Green Tea Leaf
-teh hijau di gelas biru-
Aku
menikmati saat menaburkan daun-daun kering itu kedalam gelas. Merebus air dan
mengucurkan air panas mendidih keatas serpihan daun teh kering itu.
Betapa
menyenangkan melihat daun-daun itu mengambang dan buih-buih kecil bermunculan.
Kuhirup aromanya yang khas, saat uapnya mengepul naik.
Aku jadi
sedikit mengerti mengapa sebuah proses itu baik.
Perjalanannya
yang berharga.
Kita bisa
saja menikmati teh hijau di sebuah restoran atau kafe, namun kenikmatannya
berbeda. Di hadapan kita hanya terlihat sekedar pemuas dahaga berwarna bening
kehijauan. Beberapa teguk, selesai sudah.
Kita dapatkan
hasil, tidak merasakan kerja kerasnya.
Tidak juga
merasakan kesan betapa citarasa yang khas diproses atau dibentuk dengan cara
tertentu. Proses yang berbeda, takaran yang berbeda, akan menciptakan citarasa
yang berbeda.
Termasuk
pembuatnya, berikut besar penghargaannya terhadap kualitas daun-daun teh yang
dipilihnya.
Rasanya
seperti membesarkan anak.
Anak yang
dibesarkan dengan baik akan tumbuh dengan baik pula, dan ia akan menyampaikan
citra baik yang juga diterima baik oleh orang-orang di sekelilingnya.
Dalam hal
ini, anak-anakku adalah daun-daun teh hijau.

ENTRI HASIL EKSTRAKSI:

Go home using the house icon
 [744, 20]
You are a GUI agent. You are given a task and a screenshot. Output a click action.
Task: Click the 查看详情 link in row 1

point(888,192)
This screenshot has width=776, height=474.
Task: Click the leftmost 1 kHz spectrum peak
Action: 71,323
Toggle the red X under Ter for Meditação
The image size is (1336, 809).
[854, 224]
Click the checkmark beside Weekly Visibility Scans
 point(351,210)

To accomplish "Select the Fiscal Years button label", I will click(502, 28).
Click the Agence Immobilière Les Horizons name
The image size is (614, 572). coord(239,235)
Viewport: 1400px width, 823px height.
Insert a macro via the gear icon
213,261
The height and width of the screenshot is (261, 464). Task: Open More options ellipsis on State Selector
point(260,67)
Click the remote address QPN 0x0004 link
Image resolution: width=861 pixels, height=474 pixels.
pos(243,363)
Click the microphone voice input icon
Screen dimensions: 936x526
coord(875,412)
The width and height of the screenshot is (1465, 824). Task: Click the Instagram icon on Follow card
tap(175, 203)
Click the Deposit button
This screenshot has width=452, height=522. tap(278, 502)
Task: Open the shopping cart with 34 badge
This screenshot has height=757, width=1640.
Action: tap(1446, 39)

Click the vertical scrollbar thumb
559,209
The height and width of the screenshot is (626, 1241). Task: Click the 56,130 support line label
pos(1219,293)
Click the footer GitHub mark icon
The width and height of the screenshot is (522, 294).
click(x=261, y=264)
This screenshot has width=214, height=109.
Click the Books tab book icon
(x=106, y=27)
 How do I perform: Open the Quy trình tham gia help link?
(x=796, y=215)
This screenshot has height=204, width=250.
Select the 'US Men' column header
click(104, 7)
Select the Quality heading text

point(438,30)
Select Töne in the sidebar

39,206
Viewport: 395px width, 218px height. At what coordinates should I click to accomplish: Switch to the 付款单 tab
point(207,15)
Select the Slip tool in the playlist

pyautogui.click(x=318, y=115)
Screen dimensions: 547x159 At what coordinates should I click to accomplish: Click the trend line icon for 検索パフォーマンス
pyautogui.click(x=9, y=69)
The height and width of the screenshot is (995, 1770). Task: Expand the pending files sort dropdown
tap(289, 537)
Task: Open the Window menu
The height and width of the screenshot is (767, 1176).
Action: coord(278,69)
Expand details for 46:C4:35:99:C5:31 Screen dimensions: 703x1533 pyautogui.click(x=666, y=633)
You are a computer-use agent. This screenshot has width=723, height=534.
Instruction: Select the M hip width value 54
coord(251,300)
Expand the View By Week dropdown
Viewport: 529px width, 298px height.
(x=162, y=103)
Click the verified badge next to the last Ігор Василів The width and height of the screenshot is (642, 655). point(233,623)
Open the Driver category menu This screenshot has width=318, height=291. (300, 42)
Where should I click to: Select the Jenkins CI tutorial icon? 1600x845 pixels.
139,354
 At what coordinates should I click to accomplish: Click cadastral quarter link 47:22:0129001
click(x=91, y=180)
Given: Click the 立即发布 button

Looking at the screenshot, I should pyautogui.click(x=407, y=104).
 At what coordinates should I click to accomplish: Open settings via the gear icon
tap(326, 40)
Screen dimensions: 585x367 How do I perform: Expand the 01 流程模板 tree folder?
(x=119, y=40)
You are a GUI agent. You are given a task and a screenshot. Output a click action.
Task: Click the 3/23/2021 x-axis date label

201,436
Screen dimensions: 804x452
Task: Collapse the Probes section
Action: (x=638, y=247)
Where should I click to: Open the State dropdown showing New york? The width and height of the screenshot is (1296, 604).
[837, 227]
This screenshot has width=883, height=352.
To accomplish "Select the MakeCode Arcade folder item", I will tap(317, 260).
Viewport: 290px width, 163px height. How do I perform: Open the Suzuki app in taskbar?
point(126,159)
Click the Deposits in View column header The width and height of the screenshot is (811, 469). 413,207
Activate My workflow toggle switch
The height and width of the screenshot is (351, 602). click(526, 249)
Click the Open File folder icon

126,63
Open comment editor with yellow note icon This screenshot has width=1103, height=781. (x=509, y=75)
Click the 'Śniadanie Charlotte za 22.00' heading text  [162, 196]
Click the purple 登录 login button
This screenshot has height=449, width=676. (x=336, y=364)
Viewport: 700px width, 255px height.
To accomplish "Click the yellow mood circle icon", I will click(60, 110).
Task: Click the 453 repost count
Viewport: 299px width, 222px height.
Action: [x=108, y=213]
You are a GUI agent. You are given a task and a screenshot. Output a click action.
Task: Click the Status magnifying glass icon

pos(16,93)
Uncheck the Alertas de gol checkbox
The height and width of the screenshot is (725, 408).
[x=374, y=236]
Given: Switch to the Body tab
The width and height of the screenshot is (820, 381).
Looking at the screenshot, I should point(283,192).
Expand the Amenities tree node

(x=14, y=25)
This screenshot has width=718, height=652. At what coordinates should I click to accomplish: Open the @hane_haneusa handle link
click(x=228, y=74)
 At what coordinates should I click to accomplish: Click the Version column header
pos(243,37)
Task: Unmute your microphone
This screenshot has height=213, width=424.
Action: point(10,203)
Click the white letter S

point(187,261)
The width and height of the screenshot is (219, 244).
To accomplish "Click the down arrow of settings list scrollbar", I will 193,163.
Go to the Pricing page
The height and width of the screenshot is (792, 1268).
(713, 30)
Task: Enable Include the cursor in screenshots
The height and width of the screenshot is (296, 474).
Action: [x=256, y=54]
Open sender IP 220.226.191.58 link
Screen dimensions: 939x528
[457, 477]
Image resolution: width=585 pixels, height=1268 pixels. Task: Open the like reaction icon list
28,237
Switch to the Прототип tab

TUGAS WAJIB 1: Terjemahkan ke dalam bahasa Inggris kalimat "Kuhirup aromanya yang khas, saat uapnya mengepul naik." dari teks tentang teh hijau.
TUGAS WAJIB 2: Tolong teruskan teks tentang teh hijau, mulai setelah kalimat terakhirnya.

JAWABAN AKHIR 1: I breathe in its distinctive aroma as the steam rises.

JAWABAN AKHIR 2:
Kuseduh
daun-daun itu dalam gelas plastik hadiah pembelian sabun cuci serbuk (baca:
deterjen). Mereknya tercetak sebagai bagian dari bahannya. Melingkari satu sisi
gelas warna biru itu.
Aku tipikal
orang yang akan tertarik dulu pada ‘kemasan’ daripada isi. Aku akan membeli
suatu barang yang tampak menarik di mata, walaupun barang itu sama sekali tidak
berguna.
Bukan
berarti aku seolah menggambarkan gelas ini cantik, justru sebaliknya, gelas ini
biasa, bahkan norak dengan cap merek sabun deterjen disisinya.
Diluar
kebiasaanku, aku menggunakan gelas ini jauh lebih sering, meskipun tidak
menandainya sebagai favoritku. Karena favoritku meliputi mug-mug bergambar
istimewa.
Gelas ini
pemberian ibuku.
Ibuku
memilihnya dari begitu banyak koleksi barang plastiknya.
Dan aku
menerimanya, walaupun sambil bertanya-tanya, kenapa ibu tidak memberiku gelas
yang lain, yang lebih cantik?
Disini aku
mencoba menarik beberapa kesimpulan.
Pertama,
mungkin ibuku memang pelit.
Kedua, ia
berpikir dari segi praktis, gelas ini plastik dan bertutup, sehingga aku yang
menurutnya ceroboh ini tak perlu khawatir jika gelas ini pecah dan kemudian kerepotan
mencari gantinya.
Ketiga, ibu
tetap seorang perempuan yang secara alami memiliki naluri menjaga miliknya yang
disukai, yang indah dan cantik, yang ingin dimilikinya secara pribadi, tidak
untuk diberikan bahkan pada anaknya sendiri. Koleksi barang-barang plastiknya.
Wajar saja,
aku hanya belum mengalami tumbuh dengan label “ibu”.
Jadi, kucoba
memahami itu.
Keempat,
kuanggap semua kesimpulan ini mewakili rasa sayang.
Dalam gelas
ini, daun-daun teh melembab dan melebar, menyerupai wujud aslinya ketika masih
berupa tanaman. Saat gelas bergoyang, daun-daun itu melayang dengan cantik, seperti
rumput laut yang menari di dasar samudera.
Warnanya
cokelat kehijauan, teksturnya lembut dan terlihat gemulai.
Berbeda
dengan daun teh hitam yang diseduh, yang kaku dan keras. Seperti kakek-kakek
yang masa mudanya ditempa dalam peperangan. Tidak, tidak seperti itu..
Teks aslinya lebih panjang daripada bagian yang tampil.